Maison de Clotilde

La maison se situe au n°5 de la rue Payenne, dans le 3e arrondissement.

Sur un terrain acheté en janvier 1642 à Henri de Guénégaud, François Mansart construisit sa propre maison où il demeura jusqu’à sa mort survenue le 23 septembre 1666. Célibataire, l’architecte vivait en compagnie de sa nièce, Marie Gaultier et de ses petits-neveux : Jules Hardouin-Mansart et Pierre Delisle, tous deux architectes.
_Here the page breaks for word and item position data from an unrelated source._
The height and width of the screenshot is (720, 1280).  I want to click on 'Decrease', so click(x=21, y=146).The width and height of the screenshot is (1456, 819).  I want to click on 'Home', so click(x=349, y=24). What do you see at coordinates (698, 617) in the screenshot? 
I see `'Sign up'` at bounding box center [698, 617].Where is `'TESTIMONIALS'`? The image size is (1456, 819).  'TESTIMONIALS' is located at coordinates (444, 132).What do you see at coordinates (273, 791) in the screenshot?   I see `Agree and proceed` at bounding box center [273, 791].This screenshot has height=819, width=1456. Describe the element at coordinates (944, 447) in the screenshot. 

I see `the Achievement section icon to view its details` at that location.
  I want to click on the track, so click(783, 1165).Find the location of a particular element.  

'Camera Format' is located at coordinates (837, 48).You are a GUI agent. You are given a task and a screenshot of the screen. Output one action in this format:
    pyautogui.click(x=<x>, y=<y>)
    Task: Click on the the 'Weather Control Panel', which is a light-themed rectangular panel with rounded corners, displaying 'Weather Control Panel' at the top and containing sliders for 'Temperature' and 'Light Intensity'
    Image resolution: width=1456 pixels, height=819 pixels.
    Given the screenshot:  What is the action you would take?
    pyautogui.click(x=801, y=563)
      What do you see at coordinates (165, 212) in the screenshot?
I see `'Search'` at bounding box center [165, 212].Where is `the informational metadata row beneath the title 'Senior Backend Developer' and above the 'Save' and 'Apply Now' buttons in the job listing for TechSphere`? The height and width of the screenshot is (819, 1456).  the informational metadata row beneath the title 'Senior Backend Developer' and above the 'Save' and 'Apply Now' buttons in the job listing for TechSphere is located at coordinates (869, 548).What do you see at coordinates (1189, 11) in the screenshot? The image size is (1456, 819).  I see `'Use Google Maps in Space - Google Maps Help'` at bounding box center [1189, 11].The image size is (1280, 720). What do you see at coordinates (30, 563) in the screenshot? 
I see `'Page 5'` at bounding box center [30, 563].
Sur la façade, entre les deux fenêtres du premier étage, une niche ogivale abritait une peinture sur émail représentant une jeune femme, revêtue d’une robe blanche et ceinte d’une écharpe verte, qui tient dans ses bras un enfant. A la base de la niche, il subsiste le buste en bronze d’un homme d’âge mûr.

Au-dessus de la niche, se déploie la formule : L’Amour pour principe et l’Ordre pour base ; le Progrès pour but. Tout en haut de la façade, cette autre inscription est gravée en lettres de bronze : Religion de l’Humanité.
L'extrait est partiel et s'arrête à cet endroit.